---------- Records for the exercise ----------

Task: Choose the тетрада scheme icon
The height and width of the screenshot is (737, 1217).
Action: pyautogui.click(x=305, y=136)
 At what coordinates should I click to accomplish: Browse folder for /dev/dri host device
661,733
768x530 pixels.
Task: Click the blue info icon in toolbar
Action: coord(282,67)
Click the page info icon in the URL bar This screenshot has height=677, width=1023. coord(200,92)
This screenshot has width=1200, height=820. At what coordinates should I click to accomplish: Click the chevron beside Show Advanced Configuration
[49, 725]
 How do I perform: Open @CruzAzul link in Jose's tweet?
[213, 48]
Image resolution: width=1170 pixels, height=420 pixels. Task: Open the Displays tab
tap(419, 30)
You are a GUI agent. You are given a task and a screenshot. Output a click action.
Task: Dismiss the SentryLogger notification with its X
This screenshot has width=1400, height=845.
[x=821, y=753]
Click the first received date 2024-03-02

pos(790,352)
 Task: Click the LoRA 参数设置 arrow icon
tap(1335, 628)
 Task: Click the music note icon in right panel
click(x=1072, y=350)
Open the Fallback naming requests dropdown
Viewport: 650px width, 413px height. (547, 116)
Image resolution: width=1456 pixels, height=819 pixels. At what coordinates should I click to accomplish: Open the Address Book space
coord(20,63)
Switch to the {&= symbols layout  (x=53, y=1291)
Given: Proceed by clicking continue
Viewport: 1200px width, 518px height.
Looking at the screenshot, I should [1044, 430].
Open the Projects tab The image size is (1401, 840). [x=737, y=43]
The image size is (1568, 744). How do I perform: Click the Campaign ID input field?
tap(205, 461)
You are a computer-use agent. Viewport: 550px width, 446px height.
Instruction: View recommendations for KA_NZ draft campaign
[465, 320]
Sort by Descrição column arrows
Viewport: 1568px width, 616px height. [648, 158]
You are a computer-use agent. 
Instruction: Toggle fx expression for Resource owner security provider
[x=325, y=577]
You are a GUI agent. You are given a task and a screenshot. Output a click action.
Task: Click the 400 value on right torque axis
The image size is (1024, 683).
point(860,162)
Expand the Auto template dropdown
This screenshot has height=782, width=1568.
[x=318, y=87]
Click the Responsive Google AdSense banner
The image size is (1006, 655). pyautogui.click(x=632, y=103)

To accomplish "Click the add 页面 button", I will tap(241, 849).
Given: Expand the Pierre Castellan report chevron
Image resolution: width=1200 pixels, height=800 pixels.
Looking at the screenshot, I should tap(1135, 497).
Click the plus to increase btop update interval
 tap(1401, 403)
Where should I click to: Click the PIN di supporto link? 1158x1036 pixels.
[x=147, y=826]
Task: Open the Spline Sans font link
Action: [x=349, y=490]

----------

▸ **Directions for this task**: Can you add 137 to every click coordinate in the answers and give the material again, requests included, starting with the line that contains "This screenshot has width=1200, height=820." and going on through the line that contains "click(x=1072, y=350)"? Reproduce only those lines.

▸ **Solution below**:
This screenshot has width=1200, height=820. At what coordinates should I click to accomplish: Click the chevron beside Show Advanced Configuration
[186, 862]
 How do I perform: Open @CruzAzul link in Jose's tweet?
[350, 185]
Image resolution: width=1170 pixels, height=420 pixels. Task: Open the Displays tab
tap(556, 167)
You are a GUI agent. You are given a task and a screenshot. Output a click action.
Task: Dismiss the SentryLogger notification with its X
This screenshot has width=1400, height=845.
[x=958, y=890]
Click the first received date 2024-03-02

pos(927,489)
 Task: Click the LoRA 参数设置 arrow icon
tap(1472, 765)
 Task: Click the music note icon in right panel
click(x=1209, y=487)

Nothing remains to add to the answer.